*Document passage*:
■ ■ ■ ■

By Fatskills Exam Guides Team — the exam nerds behind 28,500+ quizzes and 2.1M practice questions across 500+ global exams.
Q: What is a cyclin? A: A regulatory protein whose concentration rises and falls to activate CDKs at specific cell cycle stages. Trap/Clarification: Cyclins do not have enzymatic activity—they activate CDKs, which phosphorylate targets.
Q: What is a CDK? A: A serine/threonine kinase that phosphorylates proteins to drive cell cycle events, active only when bound to a cyclin. Trap/Clarification: CDK levels remain constant; their activity depends on cyclin binding, not expression.
Q: Why are cyclins degraded after their phase? A: To ensure unidirectional cell cycle progression—degradation inactivates CDKs, preventing reversion to earlier stages. Trap/Clarification: Cyclin degradation is irreversible; synthesis of new cyclins is required for the next cycle.
Q: Why is Rb phosphorylation by CDKs important? A: Phosphorylated Rb releases E2F, allowing transcription of S-phase genes (e.g., DNA polymerase) to initiate replication. Trap/Clarification: Rb is not a cyclin or CDK—it’s a CDK target that acts as a "brake" on the cell cycle.
Q: How do cyclin-CDK complexes regulate the G1/S transition? A: G1 cyclins (e.g., cyclin D) bind CDK4/6-phosphorylate Rb-release E2F-activate S-phase gene transcription. Trap/Clarification: Cyclin D-CDK4/6 partially phosphorylates Rb; full phosphorylation requires cyclin E-CDK2.
Q: How is CDK activity inhibited? A: By CKIs (CDK inhibitors) like p21/p27, which bind cyclin-CDK complexes to block kinase activity, or by inhibitory phosphorylation (e.g., Wee1 kinase). Trap/Clarification: CKIs do not degrade cyclins—they inactivate the complex; cyclin degradation is separate (via APC/C).

■ ■ ■ ■

[Saved data entries]
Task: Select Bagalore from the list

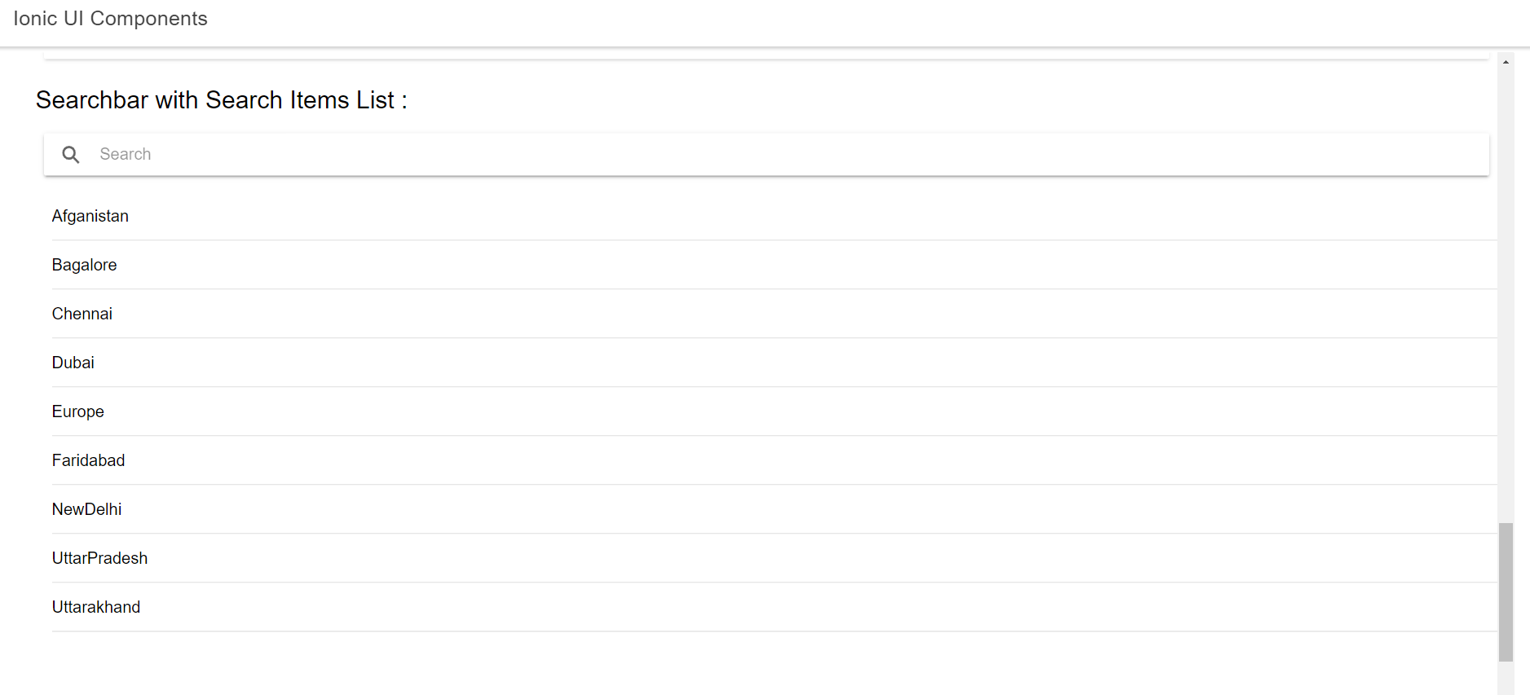Action: click(x=84, y=265)
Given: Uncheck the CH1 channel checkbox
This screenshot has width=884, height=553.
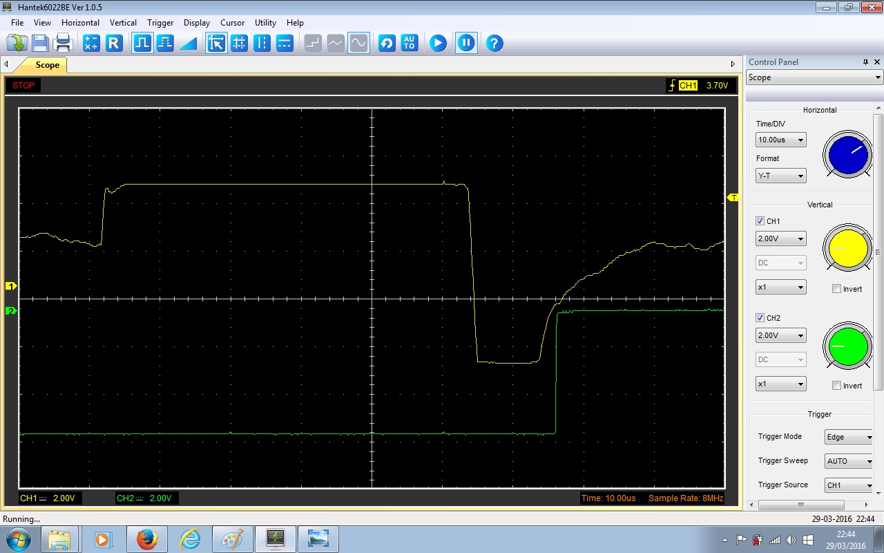Looking at the screenshot, I should [760, 221].
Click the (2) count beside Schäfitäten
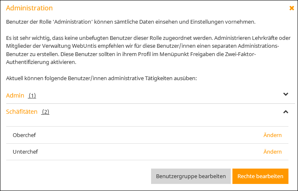The image size is (298, 191). 45,112
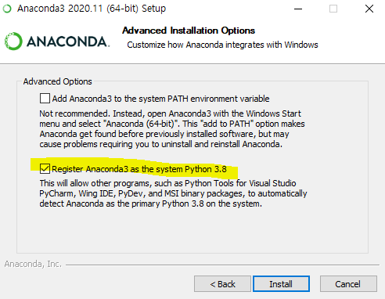Click the 'Customize how Anaconda integrates with Windows' subtitle
This screenshot has width=385, height=299.
[222, 45]
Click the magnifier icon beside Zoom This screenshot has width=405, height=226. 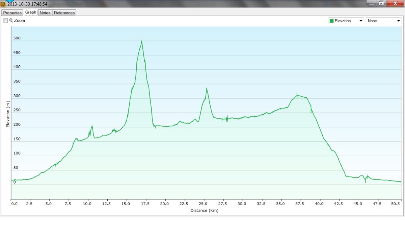coord(11,21)
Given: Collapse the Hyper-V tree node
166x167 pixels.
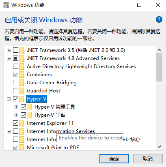Looking at the screenshot, I should pos(9,99).
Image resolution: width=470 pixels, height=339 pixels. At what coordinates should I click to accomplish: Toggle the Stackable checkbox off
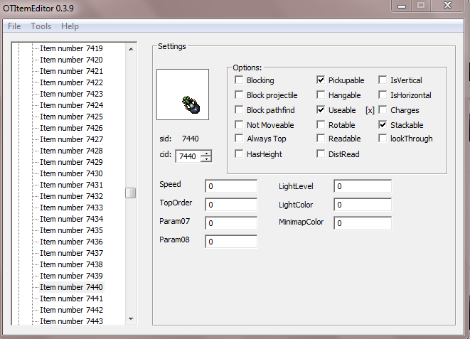point(383,124)
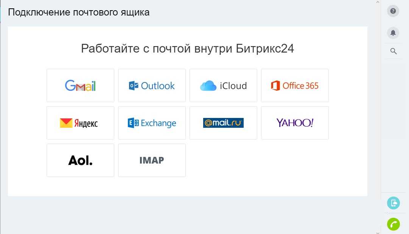This screenshot has width=409, height=234.
Task: Choose the Exchange mail service
Action: pos(152,123)
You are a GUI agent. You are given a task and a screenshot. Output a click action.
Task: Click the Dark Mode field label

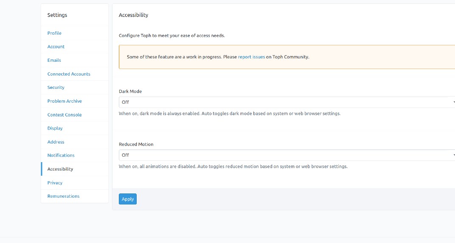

■ ■ ■ ■

*Exercise prompt*:
In the passage on cyclins and CDKs, which complex does full phosphorylation of Rb require?

*Exercise result*:
Cyclin E-CDK2.